I don’t want to force anyone to create an account, so I’m linking to Ofrei and Esslinger now.

These are the essential watchmaking tools

1. Screwdrivers

Screwdrivers and tweezers are vital tools for a watchmaker.

You don’t want to buy a cheap set because they won’t last long and they’ll damage the movement. It’s not necessary to immediately buy the most expensive set you can find either.

I bought a 9-piece A*F carousel set and replaced the blades with Bergeon hardened steel ones.

After a while, I decided to upgrade the six most used screwdrivers with Horotec ones with stainless steel handles and ball bearings. I hardly use the other screwdrivers, and when I do need them, the A*F ones do the job just fine.

They fit in the same carousel with a little adjustment.

2. Tweezers

Just like the screwdrivers, tweezers are very important because they’re your primary tools.

Therefore, it’s a good idea to invest in good quality antimagnetic tweezers like a Dumont.

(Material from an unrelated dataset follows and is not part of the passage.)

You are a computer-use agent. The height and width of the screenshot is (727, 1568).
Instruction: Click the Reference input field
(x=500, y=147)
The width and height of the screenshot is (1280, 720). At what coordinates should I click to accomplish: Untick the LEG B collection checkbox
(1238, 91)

A #2 or #3 is great to use as all around tweezers. You could buy a #5 to use when you’re working on the hairspring or shock protection system.

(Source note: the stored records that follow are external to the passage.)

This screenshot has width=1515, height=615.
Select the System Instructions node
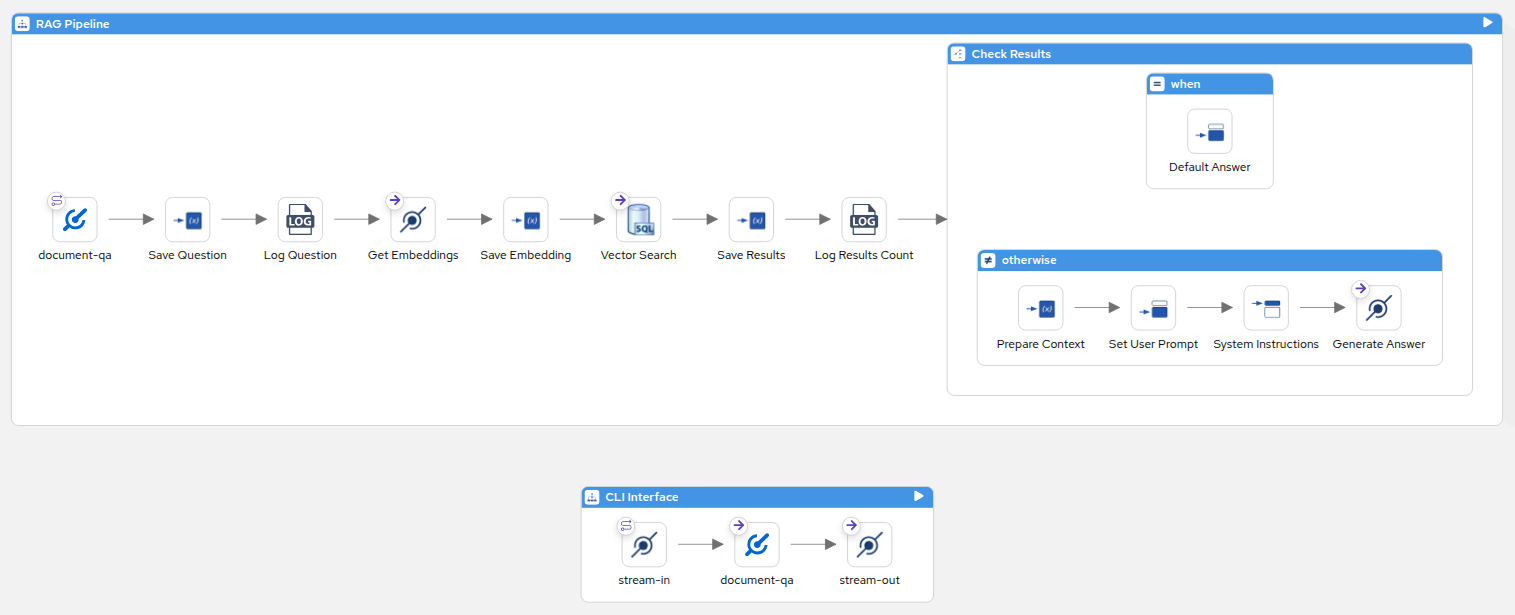coord(1266,308)
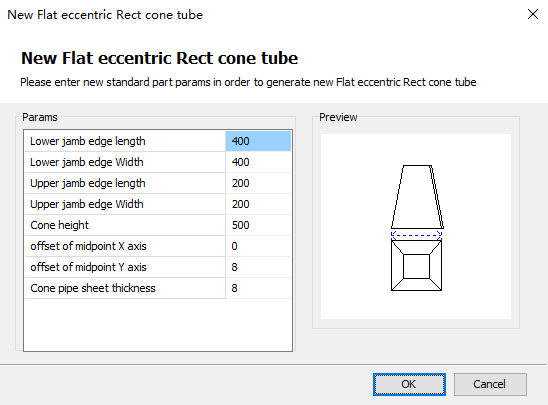Screen dimensions: 548x405
Task: Click the Cone pipe sheet thickness label
Action: click(x=93, y=288)
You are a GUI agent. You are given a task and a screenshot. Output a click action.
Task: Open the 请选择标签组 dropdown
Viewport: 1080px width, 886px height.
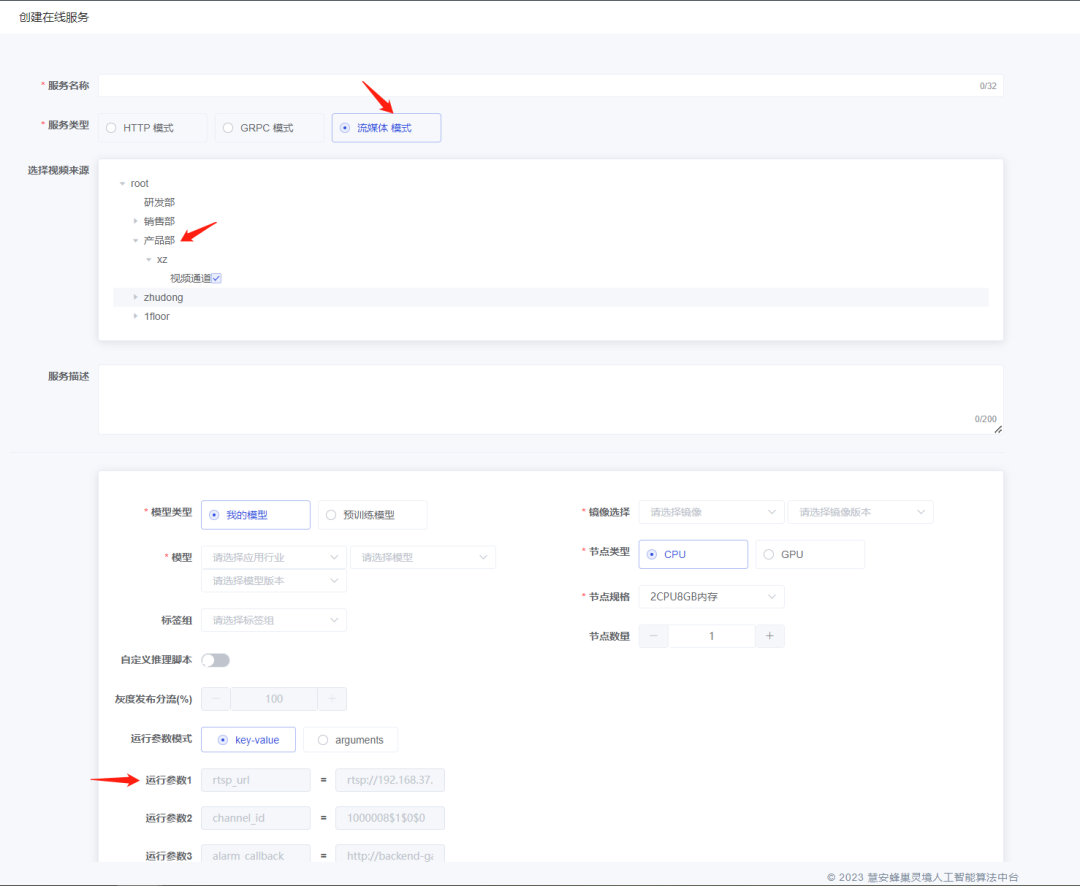coord(273,620)

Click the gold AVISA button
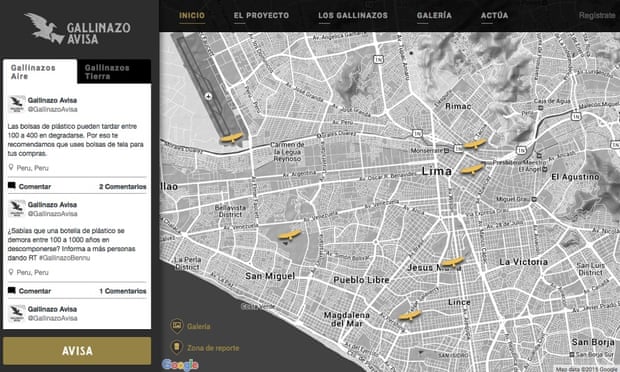(x=77, y=351)
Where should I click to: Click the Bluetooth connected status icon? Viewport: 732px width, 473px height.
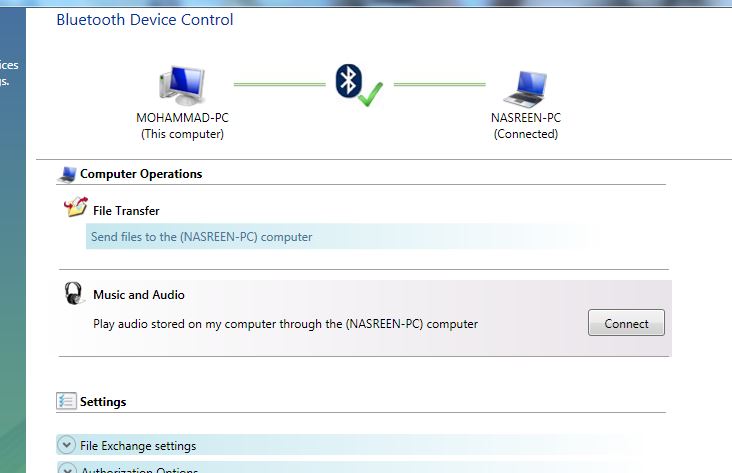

I like to use brass tweezers as well because they’re a soft metal and won’t damage your movement. It’s also 100% anti-magnetic.

Use it to grab larger parts like bridges and when you’re working on the mainspring and keyless works.

3. Movement Holder

A movement holder is necessary to secure the movement while you’re working on it. You can’t lay it flat on the desk because parts are sticking out that you could easily damage like the cannon pinion and the sweep second pinion.

Very common universal movement holders are the Bergeon 4040 and 4039.

Both are available in steel and carbon fiber.

Bergeon 4040 movement holders and a 4039 movement holder.

2 Bergeon 4040 movement holders and a 4039 movement holder.

4. Loupe

You’ll need a loupe to see the tiny parts you’re working on.

A medium magnification like x4 or x5 is enough for most work and can be worn at all times.

Use a headband to press the loupe against your eye and keep both hands free to work on the watch. You’ll find it on the same page as the medium eye loupe.

It’s a good idea to keep another loupe to inspect jewel holes, balance staffs, etc. A x10 loupe should do the trick.

5. Watch Case Tools

Before you can even begin to work on a movement, you’ll have to open the case first.

The two most used types of case backs are the “snap-on backs” and the “screw-in backs.”

I like to use a “sticky ball” to open screw-in backs if I can because it won’t damage the case at all. These are available on eBay as well.

If the back is very tight, I use a Jaxa tool.

The snap-on backs require a bit of practice because you want to cause as little damage to the case and case back as possible.

Use a case knife to apply force and create a slit to pop the case back off.

Most of the times you can reinstall a snap-on case back with your thumbs. If it doesn’t work, you can use a press like this one.

6. Watch Hand Removing and Fitting Tools

Before you can remove the dial and start working on the movement, you’ll need to remove the hands first.

This can be done with a Presto puller tool or a set of levers.

I prefer a set of levers because I feel I have more control over the speed and the amount of pressure that is on the hands. In my opinion, the risk of damage is higher when you use a Presto puller tool but YMMV.

After the service, the hands need to be fitted again.

You can either use manual handles or a hand fitting press.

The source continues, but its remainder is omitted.